(ФРАГМЕНТ ТЕКСТА)
┏━━

Думаю, впрочем, что казнить меня будут нешибко, потому что величали меня невысоко, и падение будет не бог весть сколь сокрушительное. Но уж побранят со вкусом и расстановочкой!
Вся «вышеизложенная» апелляция касается больше не меня, а моих друзей, я же все это лишь только предчувствую.
Опасений за литературную неудачу, говорю я, у меня нет, хотя это только внешне. До сего дня не могу понять я формулы об «установившемся писателе». Кажется, придумана эта формула людьми религиозными, любящими спокойствие, подобно тому, как отцами церкви решены все вопросы душеспасения и основ. И вот не могу я «установиться» и в каждой новой работе своей «мятусь», так что дни мои исполнены сомнений, и так я живу. Может быть, это слегка и глуповато, но верно вы сказали о моей «одержимости».
В романе будут у меня такие люди: «иногородние» уральцы, т[о] е[сть] купцы Нижне-Уральска, казаки с фарфосов (форпостов), немного волжан, много столичной интеллигенции — питерцев, иностранных людей немного; зверств тоже немного, смертей среднее количество, ужасов — в меру. Время наше, т[о] е[сть] и предвоенные годы, и теперешний Ленинград, и даже гражданская война, но тоже в умеренной дозе (будет бой сынов с отцами на реке Чагане). Вообще хочется сказать о времени такое, что оно вовсе не нарублено кусочками, как капуста, а целостно, и что так называемая современность деликатно заготовлена нам нашими многоуважаемыми родителями. Трудность тут в композиции, черт ее знает, как свернуть в трубку конец прошлого века с пятым и двадцать пятым годами! Надеюсь, что сравнительная независимость, которой я ныне добился, поможет мне справиться с работой. А впрочем — как знать?

┗━━

(РАБОЧЕЕ ЗАДАНИЕ 1) Ответьте по тексту о замысле романа: на какой реке в романе будет бой сынов с отцами?
(РАБОЧЕЕ ЗАДАНИЕ 2) Выпишите из текста о замысле романа фрагмент, который начинается словами «Думаю, впрочем, что» и заканчивается словами «лишь только предчувствую.».

(ДАННЫЕ)
┏━━

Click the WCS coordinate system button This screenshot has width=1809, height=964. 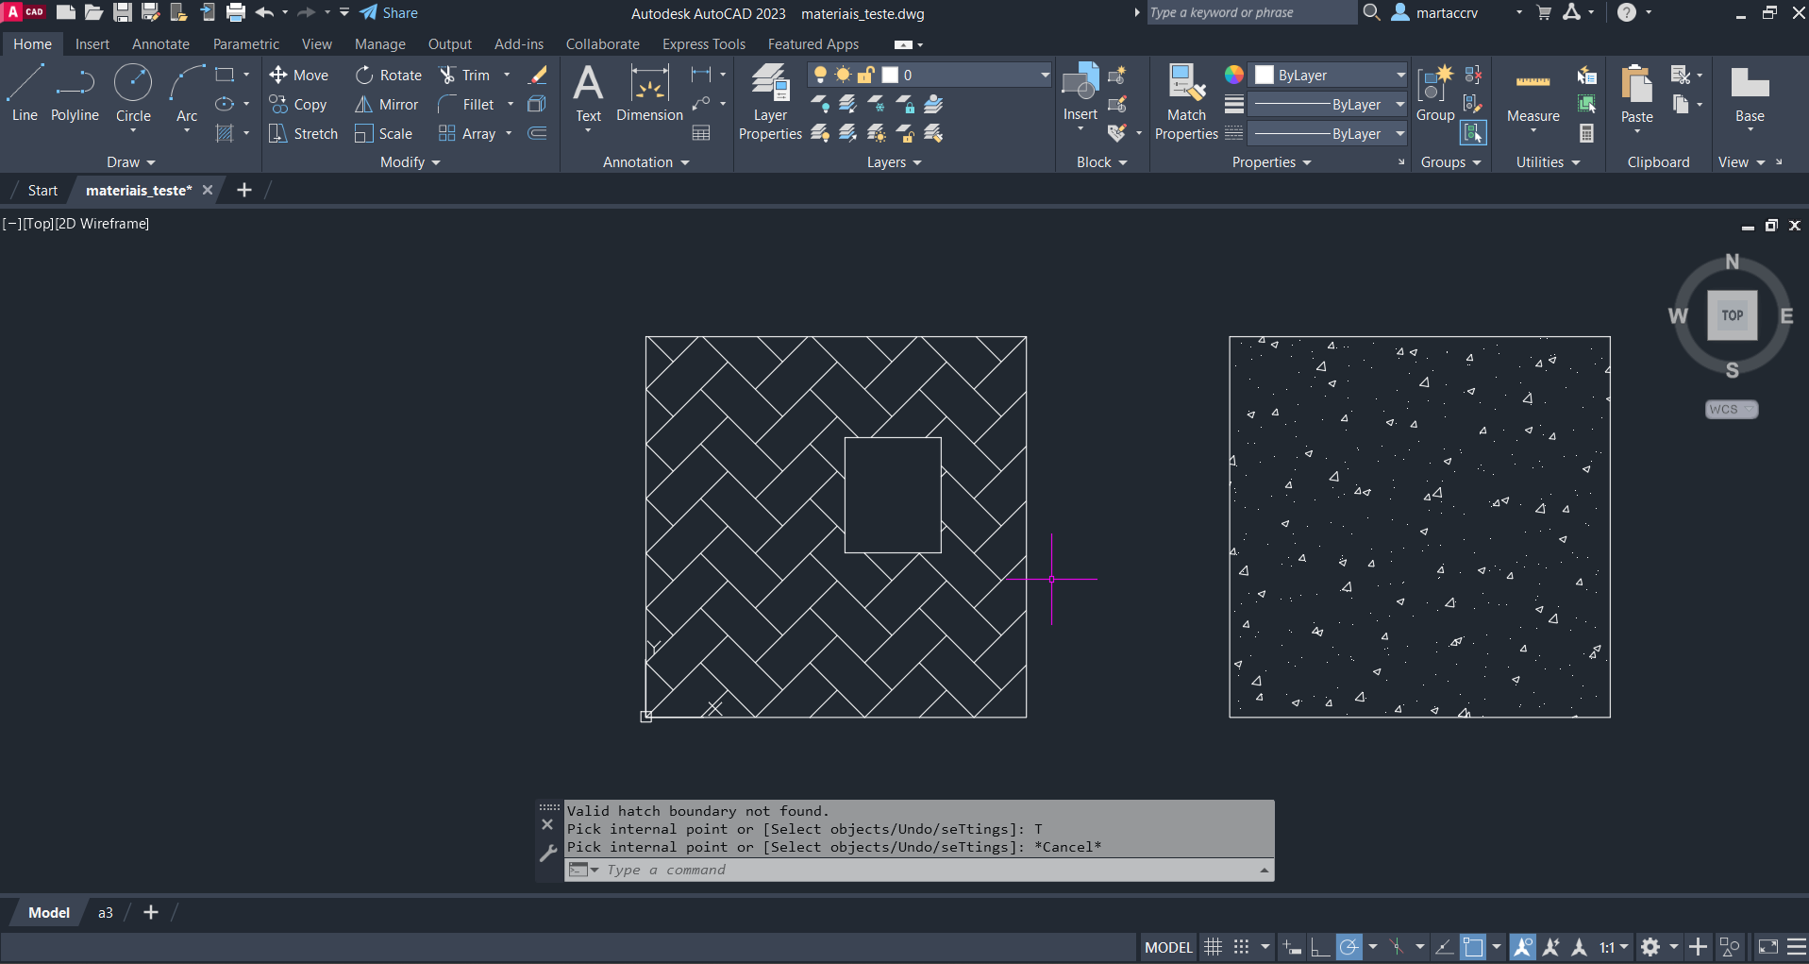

┗━━

(РЕШЕНИЕ ЗАДАНИЯ 1) На реке Чагане.

(РЕШЕНИЕ ЗАДАНИЯ 2)
Думаю, впрочем, что казнить меня будут нешибко, потому что величали меня невысоко, и падение будет не бог весть сколь сокрушительное. Но уж побранят со вкусом и расстановочкой!
Вся «вышеизложенная» апелляция касается больше не меня, а моих друзей, я же все это лишь только предчувствую.